April 6, 2018 at 1:53 p.m.
WORD OF FAITH
Placing Gospel in context
Those who take a biblical verse or passage out of its original context often hear a completely different message from the one the sacred author intended. This is the case with Jesus' comment on the widow's generous temple contribution in Sunday's Gospel (Mk 12: 38-44).
In his excellent work, "The Cultural World of Jesus," John Pilch returns Jesus' remark to the context in which Mark originally placed it. When he does, he comes up with a message at odds with the one we usually hear proclaimed.
Dr. Pilch believes Jesus' statement -- "This widow has put in more than all those who are contributing to the treasury; she has put in everything she had, her whole living" -- is not a word of praise but a word of lament.
Balance
Putting these words in context, he reminds us that, back in chapter 7, "Jesus said it is wrong to donate to the temple while depriving one's parents of support. It would be doubly wrong for a needy person to donate to the temple and plunge only deeper into poverty."The author points out that immediately before Jesus' comment on the widow, he condemns the scribes for "devouring widows' houses." Then going to the passage which follows this remark, he asks, "How could Jesus in good conscience praise this woman for donating `everything she had' to the temple which in the very next verses He predicts will be utterly destroyed?"
According to Pilch, "Jesus laments this woman's behavior. She has been taught `sacrificial giving' by her religious leaders.... These authorities promised to redistribute temple collections to the needy. In actuality, they spent the funds on conspicuous consumption: long robes and banquets. This is how they devoured the estates of widows."
Another factor supporting this novel interpretation springs from the authorities' refusal to permit early Jewish Christians to participate either in synagogue or temple services. This prohibition eventually forced those who "followed the way" to replace Jewish sacred places, customs and rituals with the person of the risen Jesus.
We see this transfer classically expressed in the second reading (Heb 9: 24-28). The author believes Jesus, alive in the community, has become the Holy of Holies and the High Priest around which temple worship revolves. Christians no longer have to go to a specific geographic location to offer sacrifice for their sins, neither do they depend on human mediators. Jesus replaces both.
Sacrifice
"Christ did not enter into a sanctuary made by hands, a copy of the true one, but heaven itself, that He might now appear before God on our behalf....Christ offered [the sacrifice of Himself] once to take away the sins of many."How could Mark's Jesus praise someone for sacrificing everything to a place and system which Christians believe Jesus has replaced?

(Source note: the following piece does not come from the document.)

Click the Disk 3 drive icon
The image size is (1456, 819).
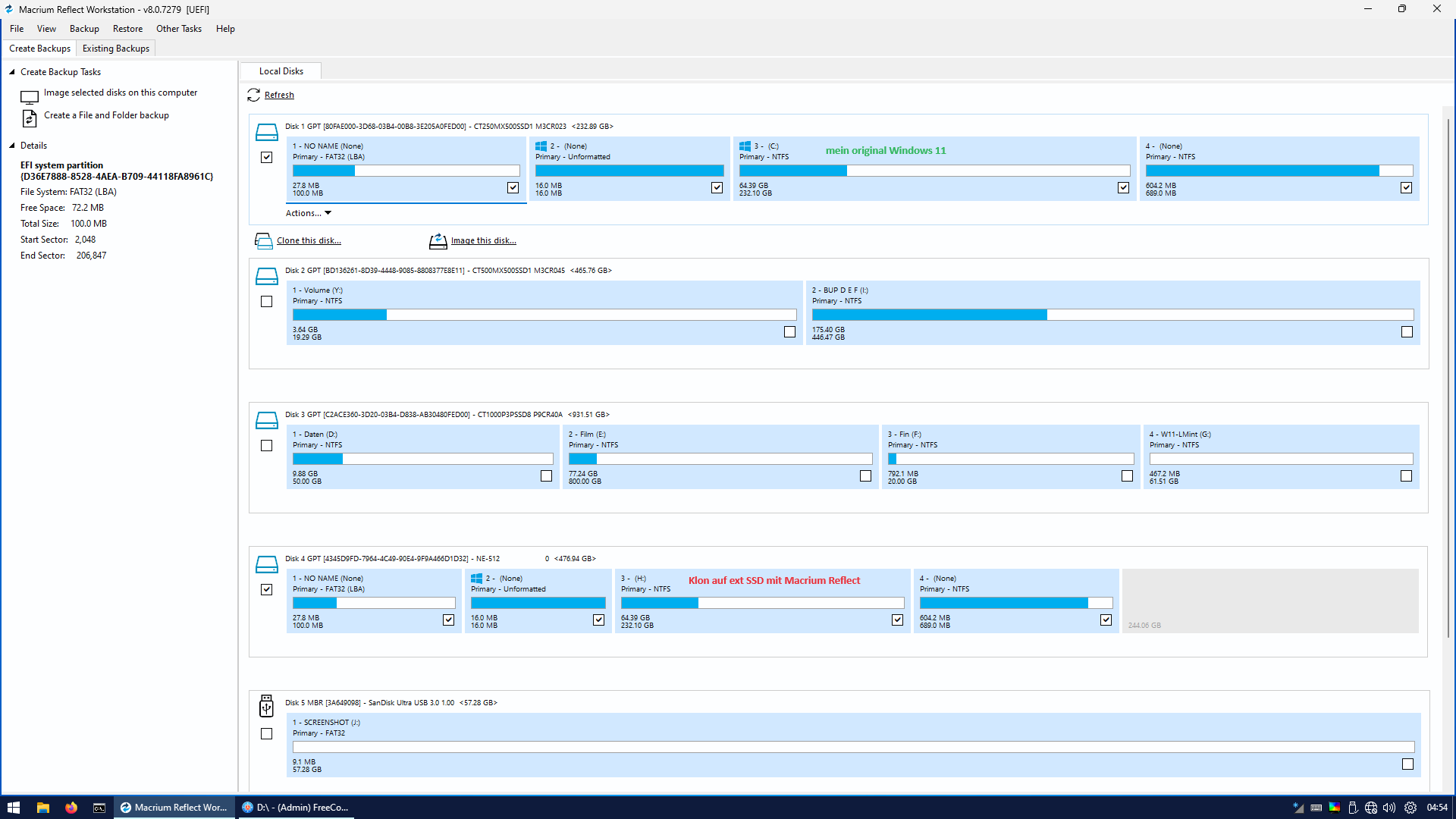coord(266,420)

Jesus' constant Gospel teaching is grounded in a belief that religion is never to use people's benevolence to enrich itself. Christians are to direct their generosity to the needs of others, not to an institution.
We find this kind of generosity in the first reading (I Kgs 17: 10-16). The starving widow takes what little she and her son have, and share it with an impoverished foreigner. The author assures us that such fearless giving brings life. Since she offered everything she had to a stranger in need, the widow's "jar of flour did not go empty, nor the jug of oil run dry."
Biblical faith doesn't consist in being able to quote one or two lines of Scripture out of context, but in living one's life in the same faith context in which Jesus lived His. Those who generously give themselves over to such a quest will eventually discover that risen Jesus in their lives.